[Collected data entries]

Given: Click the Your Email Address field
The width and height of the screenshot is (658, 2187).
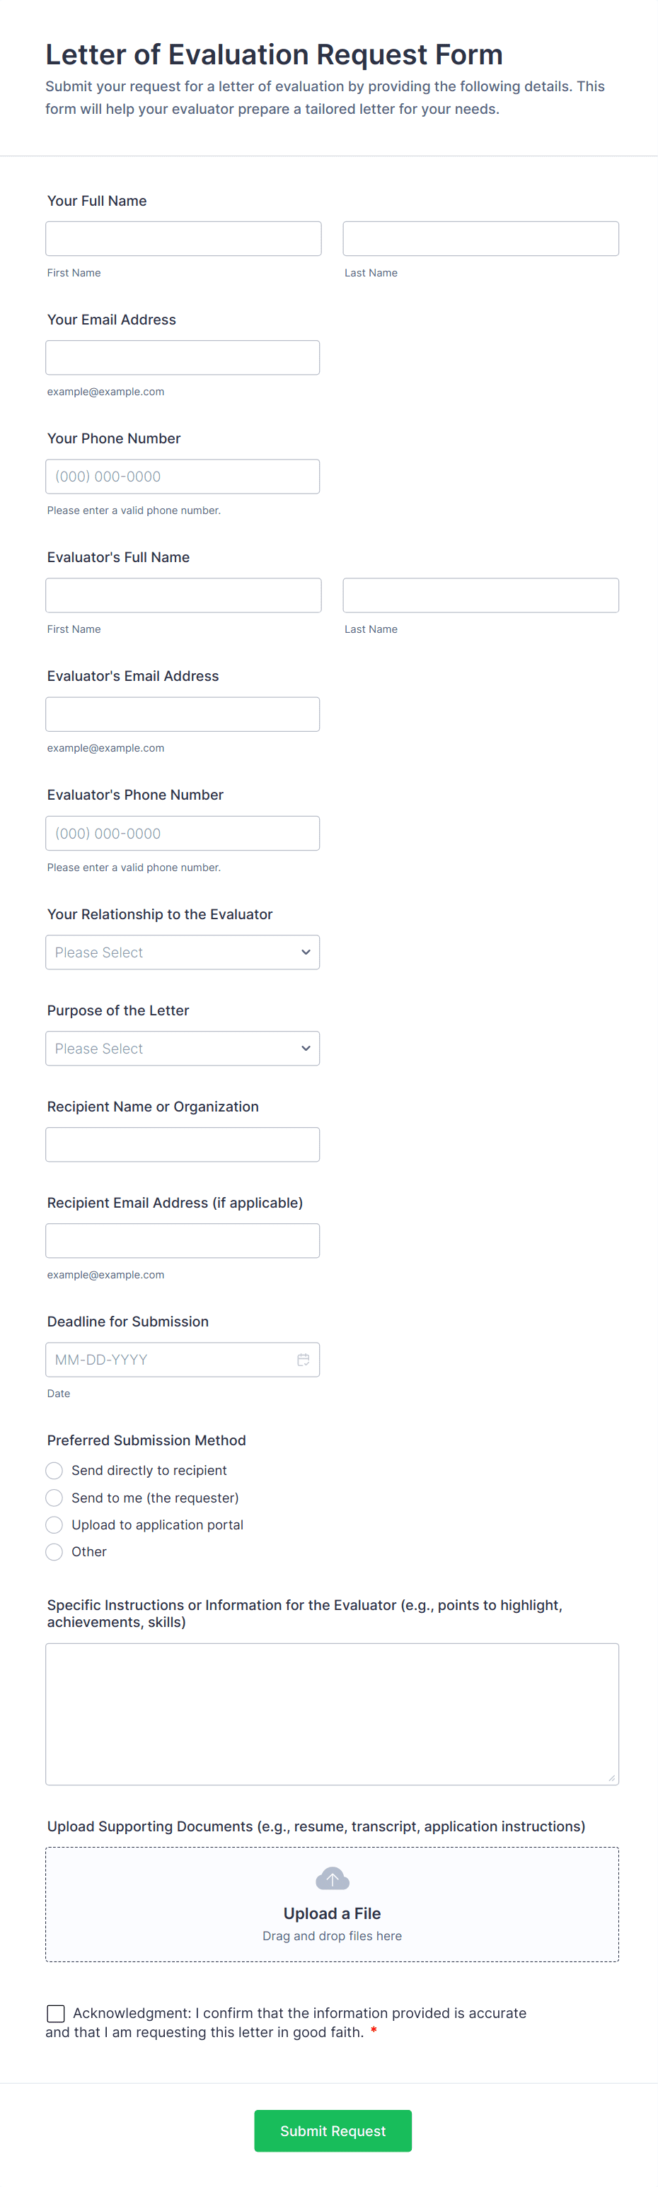Looking at the screenshot, I should 183,357.
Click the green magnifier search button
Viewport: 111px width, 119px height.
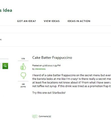click(5, 66)
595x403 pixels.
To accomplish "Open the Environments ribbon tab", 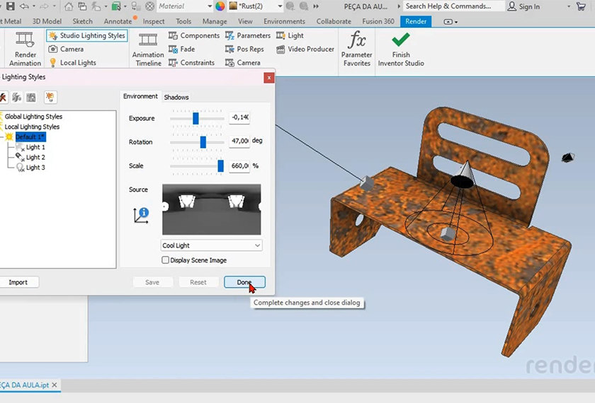I will pyautogui.click(x=284, y=21).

* [GOAL OF THE EXERCISE]:
Please reproduce exactly and only the lines from the first line of the records through the line containing "595x403 pixels.", both included, omitting any pictures.

* [OUTPUT]:
Given: Click the Your Email Address field
The width and height of the screenshot is (658, 2187).
Looking at the screenshot, I should 183,357.
Click the green magnifier search button
Viewport: 111px width, 119px height.
click(5, 66)
595x403 pixels.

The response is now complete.